Die Balladen der Fischer*innen gleiten in ihrer freien und monotonen Form auf den Klängen der Wellen dahin. Der Protagonist dieses Films ist einer der wenigen noch lebenden Hongkonger Fischer, die diese Balladen noch singen. Er wurde vor dem Krieg geboren. Keines seiner Kinder hat sich für ein Leben auf dem Meer entschieden, sie wissen noch nicht einmal, dass ihr Vater singt. Der Dokumentarfilm begleitet den alten Fischer vier Jahre lang. Ma Chi-Hang fragt: Wenn das Fischerdorf für den Anfang Hongkongs steht, ist es dann am Ende?

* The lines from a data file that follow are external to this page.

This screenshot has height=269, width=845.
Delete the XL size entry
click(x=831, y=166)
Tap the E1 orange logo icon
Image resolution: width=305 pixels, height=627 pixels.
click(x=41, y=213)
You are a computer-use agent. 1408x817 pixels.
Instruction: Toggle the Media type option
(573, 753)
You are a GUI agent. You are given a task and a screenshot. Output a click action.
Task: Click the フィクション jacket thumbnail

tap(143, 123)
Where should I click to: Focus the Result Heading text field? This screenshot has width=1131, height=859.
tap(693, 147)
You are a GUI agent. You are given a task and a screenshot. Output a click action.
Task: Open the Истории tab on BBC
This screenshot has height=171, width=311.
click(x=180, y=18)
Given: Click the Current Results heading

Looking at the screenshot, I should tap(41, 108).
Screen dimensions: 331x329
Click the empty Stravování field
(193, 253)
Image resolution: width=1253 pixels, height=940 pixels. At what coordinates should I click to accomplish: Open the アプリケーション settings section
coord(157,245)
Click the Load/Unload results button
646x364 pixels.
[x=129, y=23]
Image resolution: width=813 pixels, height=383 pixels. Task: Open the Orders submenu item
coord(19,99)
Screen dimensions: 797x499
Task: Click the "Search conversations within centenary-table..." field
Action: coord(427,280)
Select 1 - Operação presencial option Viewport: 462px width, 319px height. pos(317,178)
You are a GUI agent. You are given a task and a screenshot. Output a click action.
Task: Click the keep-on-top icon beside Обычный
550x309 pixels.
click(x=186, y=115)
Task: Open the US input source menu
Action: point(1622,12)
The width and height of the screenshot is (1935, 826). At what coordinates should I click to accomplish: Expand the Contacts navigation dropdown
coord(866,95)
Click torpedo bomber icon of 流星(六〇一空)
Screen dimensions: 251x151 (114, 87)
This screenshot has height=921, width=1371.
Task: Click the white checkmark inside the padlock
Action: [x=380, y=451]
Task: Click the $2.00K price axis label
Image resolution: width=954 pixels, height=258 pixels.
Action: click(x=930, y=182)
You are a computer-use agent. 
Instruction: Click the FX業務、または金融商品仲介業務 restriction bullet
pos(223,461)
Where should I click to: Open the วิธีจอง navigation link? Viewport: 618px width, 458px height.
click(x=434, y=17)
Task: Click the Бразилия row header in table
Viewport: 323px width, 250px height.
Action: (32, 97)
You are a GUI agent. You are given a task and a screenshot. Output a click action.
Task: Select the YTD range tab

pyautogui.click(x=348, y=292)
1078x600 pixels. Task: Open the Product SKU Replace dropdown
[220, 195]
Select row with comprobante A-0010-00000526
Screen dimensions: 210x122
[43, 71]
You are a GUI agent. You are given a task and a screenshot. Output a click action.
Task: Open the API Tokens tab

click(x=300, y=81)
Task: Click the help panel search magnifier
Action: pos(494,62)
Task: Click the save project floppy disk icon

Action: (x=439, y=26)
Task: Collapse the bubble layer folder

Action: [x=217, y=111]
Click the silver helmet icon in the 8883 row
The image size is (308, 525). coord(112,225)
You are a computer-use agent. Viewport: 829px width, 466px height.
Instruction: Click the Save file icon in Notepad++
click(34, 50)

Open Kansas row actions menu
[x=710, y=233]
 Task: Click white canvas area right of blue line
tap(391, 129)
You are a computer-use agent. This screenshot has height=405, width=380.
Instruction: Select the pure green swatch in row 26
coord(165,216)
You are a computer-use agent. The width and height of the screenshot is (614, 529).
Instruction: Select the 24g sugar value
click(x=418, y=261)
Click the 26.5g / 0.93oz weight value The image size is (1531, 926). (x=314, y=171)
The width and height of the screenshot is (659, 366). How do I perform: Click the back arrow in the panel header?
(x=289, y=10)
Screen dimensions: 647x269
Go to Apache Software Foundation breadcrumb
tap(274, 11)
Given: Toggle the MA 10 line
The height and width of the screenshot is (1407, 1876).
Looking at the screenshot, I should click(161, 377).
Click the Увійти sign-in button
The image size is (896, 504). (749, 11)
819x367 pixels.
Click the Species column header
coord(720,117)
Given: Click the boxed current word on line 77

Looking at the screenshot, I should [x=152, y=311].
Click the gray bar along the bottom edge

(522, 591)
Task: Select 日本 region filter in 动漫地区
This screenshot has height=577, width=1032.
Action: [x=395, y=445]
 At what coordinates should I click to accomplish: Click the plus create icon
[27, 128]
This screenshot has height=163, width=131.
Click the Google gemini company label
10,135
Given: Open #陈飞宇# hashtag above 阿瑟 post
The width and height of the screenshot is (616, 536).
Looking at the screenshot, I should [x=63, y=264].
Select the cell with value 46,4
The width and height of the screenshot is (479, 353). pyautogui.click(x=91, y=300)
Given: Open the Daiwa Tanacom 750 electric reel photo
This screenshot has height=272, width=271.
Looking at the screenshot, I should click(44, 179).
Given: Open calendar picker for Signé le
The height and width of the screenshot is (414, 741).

Der Freihafen hat verschiedenste Zeitalter durchlebt, wie zum Beispiel den britischen Kolonialismus oder die Rückgabe an China. Der Ruf nach direkter Demokratie wird immer lauter. Was ist Hongkong und was ist ursprünglich für diesen Ort? Wer singt heute, angesichts verbreiteter Identitätsdiskurse und urbanem Leben, noch die Balladen der Fischer*innen?